What is required
Among the entries below, how many lines include "gear"? Answer with the number only.

------------------------

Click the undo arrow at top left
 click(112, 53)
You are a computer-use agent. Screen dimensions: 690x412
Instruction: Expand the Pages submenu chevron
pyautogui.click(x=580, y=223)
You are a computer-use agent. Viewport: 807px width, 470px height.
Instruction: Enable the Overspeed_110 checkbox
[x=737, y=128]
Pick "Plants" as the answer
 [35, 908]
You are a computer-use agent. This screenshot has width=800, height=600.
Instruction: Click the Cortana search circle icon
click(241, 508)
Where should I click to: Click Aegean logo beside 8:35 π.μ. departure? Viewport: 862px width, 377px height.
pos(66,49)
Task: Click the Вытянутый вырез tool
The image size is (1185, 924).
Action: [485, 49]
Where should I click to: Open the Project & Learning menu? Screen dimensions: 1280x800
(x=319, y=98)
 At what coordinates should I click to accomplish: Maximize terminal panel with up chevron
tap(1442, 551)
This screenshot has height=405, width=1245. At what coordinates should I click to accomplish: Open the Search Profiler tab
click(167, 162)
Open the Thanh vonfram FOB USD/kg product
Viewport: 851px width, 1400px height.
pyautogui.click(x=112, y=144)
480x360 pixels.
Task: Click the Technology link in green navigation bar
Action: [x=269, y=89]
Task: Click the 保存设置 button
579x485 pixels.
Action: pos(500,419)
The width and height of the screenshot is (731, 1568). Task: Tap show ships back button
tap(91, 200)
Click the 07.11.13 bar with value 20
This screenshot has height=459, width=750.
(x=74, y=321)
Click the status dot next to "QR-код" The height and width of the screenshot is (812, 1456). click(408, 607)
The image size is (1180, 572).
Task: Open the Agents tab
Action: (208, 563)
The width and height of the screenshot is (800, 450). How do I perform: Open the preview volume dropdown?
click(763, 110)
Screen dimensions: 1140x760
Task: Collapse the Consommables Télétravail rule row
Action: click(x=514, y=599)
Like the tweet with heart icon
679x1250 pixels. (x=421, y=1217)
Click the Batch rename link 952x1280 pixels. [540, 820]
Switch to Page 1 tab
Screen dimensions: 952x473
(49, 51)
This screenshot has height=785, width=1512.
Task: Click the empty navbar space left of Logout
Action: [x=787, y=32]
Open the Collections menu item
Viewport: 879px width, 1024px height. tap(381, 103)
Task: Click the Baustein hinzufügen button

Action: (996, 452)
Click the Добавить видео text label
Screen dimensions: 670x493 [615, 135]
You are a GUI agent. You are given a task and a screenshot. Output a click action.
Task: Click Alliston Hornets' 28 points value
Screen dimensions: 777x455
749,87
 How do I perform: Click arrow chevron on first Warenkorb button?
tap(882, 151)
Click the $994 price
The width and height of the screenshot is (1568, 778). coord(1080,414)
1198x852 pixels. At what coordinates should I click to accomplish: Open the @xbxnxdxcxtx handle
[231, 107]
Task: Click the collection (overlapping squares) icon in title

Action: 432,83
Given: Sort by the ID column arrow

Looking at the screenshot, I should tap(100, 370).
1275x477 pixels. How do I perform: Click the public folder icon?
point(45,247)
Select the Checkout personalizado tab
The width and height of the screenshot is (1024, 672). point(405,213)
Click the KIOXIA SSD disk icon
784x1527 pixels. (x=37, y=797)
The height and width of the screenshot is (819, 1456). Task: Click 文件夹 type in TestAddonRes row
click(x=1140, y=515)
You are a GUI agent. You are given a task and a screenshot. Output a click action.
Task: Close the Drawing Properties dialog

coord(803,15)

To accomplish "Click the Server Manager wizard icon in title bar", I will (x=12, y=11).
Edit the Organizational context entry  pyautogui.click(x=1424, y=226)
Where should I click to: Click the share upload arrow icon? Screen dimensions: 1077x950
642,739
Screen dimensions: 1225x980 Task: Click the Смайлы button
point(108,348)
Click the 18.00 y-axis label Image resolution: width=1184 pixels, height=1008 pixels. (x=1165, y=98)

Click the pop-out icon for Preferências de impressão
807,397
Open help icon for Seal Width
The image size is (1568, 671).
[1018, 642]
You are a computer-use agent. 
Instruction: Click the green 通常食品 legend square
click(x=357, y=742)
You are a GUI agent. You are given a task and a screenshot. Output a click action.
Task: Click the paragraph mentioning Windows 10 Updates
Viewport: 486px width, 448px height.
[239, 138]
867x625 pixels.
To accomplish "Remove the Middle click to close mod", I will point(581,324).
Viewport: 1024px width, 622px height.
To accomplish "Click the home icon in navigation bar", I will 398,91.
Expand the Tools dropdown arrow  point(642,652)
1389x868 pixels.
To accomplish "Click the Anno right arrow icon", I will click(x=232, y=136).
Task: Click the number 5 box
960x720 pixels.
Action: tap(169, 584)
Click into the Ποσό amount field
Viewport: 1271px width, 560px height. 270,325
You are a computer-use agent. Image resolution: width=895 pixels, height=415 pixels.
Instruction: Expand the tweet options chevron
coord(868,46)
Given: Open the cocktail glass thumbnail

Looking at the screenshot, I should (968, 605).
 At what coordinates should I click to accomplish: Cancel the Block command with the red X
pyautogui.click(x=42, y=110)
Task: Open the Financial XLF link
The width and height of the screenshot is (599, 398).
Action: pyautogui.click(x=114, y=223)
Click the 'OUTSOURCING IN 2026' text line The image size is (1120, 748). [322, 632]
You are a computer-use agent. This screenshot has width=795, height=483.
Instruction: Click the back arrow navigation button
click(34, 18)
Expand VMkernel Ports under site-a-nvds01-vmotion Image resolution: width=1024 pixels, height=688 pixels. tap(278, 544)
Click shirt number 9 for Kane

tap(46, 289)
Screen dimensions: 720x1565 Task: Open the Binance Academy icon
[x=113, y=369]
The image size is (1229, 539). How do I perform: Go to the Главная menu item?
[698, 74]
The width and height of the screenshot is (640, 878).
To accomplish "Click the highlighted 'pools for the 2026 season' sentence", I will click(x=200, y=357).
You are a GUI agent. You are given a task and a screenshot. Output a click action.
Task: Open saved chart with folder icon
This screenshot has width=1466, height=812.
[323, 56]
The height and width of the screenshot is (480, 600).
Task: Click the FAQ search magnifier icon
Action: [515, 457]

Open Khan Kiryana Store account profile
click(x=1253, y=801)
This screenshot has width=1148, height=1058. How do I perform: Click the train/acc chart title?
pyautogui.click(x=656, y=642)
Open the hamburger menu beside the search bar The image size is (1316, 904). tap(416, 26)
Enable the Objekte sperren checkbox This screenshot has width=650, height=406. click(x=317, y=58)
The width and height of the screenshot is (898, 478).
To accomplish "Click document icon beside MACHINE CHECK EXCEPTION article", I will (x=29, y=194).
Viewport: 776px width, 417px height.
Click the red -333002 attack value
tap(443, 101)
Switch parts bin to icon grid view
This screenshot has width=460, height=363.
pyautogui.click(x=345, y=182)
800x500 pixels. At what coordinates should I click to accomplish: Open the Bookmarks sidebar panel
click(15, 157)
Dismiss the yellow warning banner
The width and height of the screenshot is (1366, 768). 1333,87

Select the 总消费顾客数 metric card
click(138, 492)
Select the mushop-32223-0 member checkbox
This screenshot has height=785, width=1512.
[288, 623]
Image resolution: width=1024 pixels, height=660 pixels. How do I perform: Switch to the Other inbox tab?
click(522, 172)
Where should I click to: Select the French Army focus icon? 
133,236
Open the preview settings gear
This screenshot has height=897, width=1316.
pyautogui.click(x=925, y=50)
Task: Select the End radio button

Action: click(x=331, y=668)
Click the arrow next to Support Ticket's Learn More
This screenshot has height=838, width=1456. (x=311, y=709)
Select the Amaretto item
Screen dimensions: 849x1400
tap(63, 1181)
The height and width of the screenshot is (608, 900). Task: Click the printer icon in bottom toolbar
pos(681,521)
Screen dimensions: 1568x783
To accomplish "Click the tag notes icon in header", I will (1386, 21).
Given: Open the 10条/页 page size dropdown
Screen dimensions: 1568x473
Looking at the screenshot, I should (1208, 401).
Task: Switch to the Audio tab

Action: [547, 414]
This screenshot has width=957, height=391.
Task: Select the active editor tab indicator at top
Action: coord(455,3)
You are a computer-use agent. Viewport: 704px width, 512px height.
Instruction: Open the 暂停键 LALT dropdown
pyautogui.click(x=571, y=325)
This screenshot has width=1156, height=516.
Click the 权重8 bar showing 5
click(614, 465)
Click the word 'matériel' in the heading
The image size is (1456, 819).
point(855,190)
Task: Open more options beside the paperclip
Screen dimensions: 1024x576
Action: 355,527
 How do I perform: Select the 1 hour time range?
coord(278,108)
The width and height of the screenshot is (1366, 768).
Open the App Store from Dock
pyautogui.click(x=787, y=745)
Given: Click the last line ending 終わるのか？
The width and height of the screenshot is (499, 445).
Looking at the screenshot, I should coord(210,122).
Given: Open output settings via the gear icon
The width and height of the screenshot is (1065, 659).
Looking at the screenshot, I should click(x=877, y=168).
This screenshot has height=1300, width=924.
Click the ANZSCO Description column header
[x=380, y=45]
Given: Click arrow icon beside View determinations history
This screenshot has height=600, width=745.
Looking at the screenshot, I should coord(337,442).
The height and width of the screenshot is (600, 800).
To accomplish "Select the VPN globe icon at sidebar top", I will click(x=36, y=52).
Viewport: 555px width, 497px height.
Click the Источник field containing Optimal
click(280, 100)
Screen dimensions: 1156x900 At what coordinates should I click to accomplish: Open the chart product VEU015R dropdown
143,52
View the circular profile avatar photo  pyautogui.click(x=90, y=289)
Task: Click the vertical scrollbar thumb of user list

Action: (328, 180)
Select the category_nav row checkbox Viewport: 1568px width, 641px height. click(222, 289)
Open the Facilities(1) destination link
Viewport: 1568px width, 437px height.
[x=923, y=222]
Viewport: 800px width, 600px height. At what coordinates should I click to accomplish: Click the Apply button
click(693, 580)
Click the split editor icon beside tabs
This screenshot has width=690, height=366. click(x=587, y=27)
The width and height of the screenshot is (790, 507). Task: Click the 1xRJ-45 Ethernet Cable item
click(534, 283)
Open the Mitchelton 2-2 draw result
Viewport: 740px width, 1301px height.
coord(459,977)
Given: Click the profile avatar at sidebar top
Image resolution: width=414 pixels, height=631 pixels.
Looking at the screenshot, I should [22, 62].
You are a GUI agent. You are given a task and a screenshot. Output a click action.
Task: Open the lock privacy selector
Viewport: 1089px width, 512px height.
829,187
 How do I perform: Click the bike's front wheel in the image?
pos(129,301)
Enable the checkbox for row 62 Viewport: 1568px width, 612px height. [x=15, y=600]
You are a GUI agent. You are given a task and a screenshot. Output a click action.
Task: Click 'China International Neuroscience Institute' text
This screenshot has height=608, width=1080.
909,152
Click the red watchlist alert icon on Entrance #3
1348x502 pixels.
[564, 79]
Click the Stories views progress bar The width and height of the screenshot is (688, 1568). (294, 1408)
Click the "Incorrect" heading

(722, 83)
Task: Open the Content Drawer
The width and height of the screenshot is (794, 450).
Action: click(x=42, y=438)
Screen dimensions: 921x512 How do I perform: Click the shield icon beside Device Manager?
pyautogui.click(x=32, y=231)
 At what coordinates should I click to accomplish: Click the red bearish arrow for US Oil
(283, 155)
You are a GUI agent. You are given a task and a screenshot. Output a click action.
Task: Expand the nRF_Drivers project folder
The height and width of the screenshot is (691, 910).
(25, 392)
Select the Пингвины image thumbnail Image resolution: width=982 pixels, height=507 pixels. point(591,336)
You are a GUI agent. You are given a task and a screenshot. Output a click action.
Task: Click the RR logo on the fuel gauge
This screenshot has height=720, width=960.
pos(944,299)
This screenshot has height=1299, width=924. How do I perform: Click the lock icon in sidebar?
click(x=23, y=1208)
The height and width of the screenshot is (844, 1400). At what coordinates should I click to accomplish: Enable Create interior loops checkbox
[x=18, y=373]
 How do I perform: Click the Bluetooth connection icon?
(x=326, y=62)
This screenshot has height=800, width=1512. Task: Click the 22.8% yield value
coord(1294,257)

------------------------

Answer for the task
2